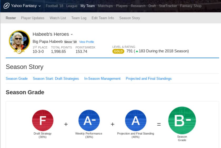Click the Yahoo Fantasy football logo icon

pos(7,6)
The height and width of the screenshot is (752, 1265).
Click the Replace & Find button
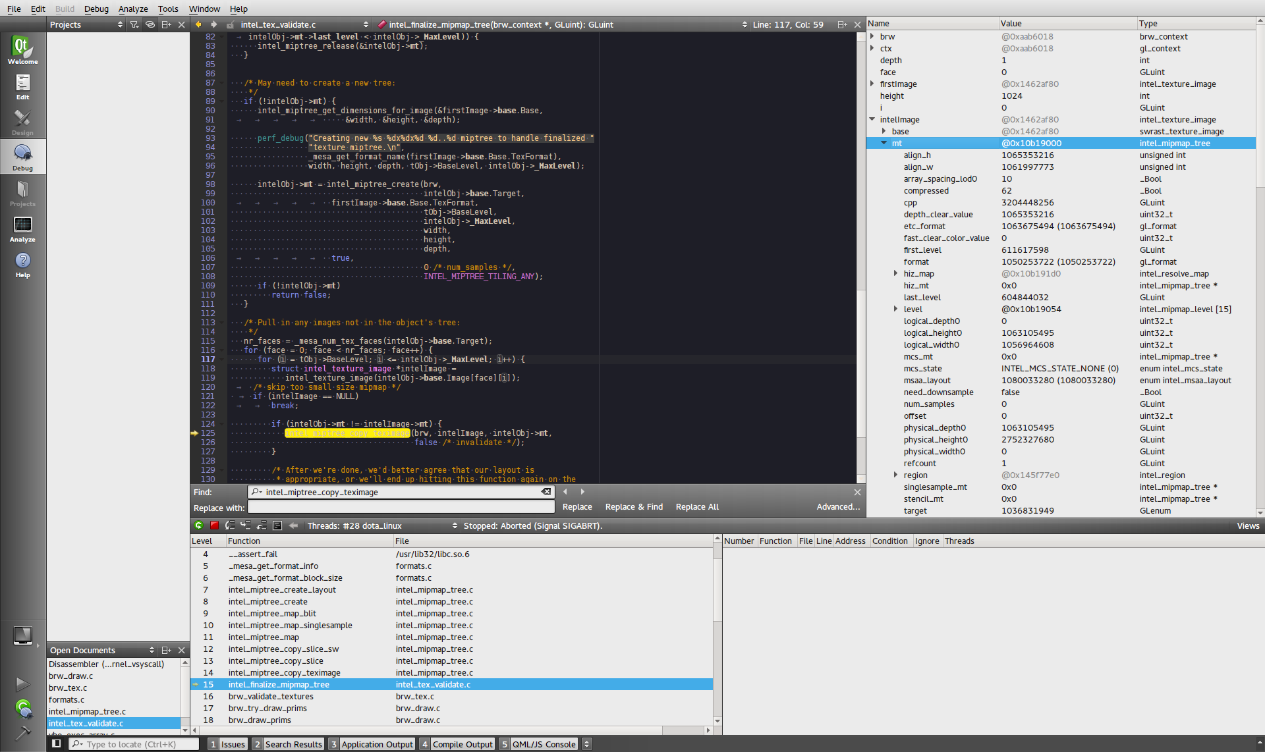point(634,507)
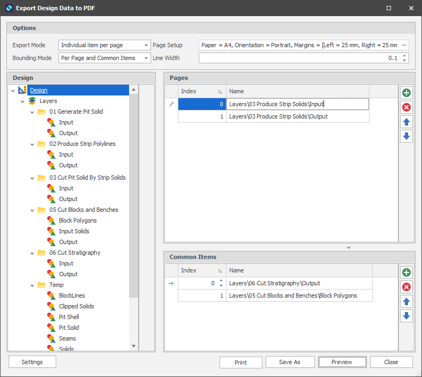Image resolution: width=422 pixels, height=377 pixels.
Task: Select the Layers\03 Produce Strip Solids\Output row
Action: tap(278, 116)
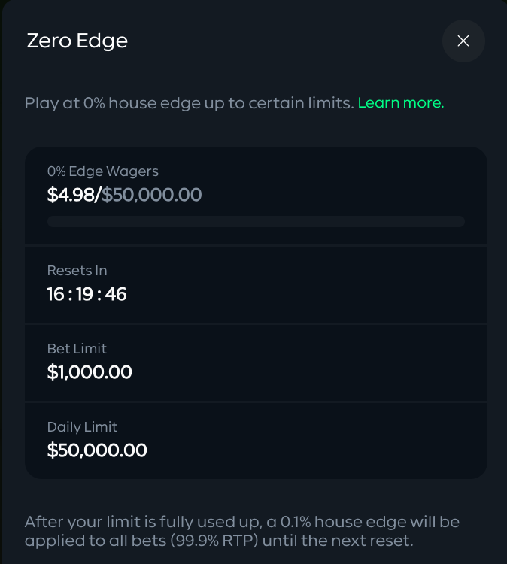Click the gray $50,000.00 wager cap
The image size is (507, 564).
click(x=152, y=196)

#### SHORT PROBLEM
Pull out every line of the listing above word for word, leaving out the pictures.

#### TASK RESPONSE
Click the Yahoo Fantasy football logo icon

pos(7,6)
The height and width of the screenshot is (752, 1265).
Click the Replace & Find button
point(634,507)
Image resolution: width=422 pixels, height=377 pixels.
Task: Select the Layers\03 Produce Strip Solids\Output row
Action: tap(278, 116)
Click the gray $50,000.00 wager cap
The image size is (507, 564).
click(x=152, y=196)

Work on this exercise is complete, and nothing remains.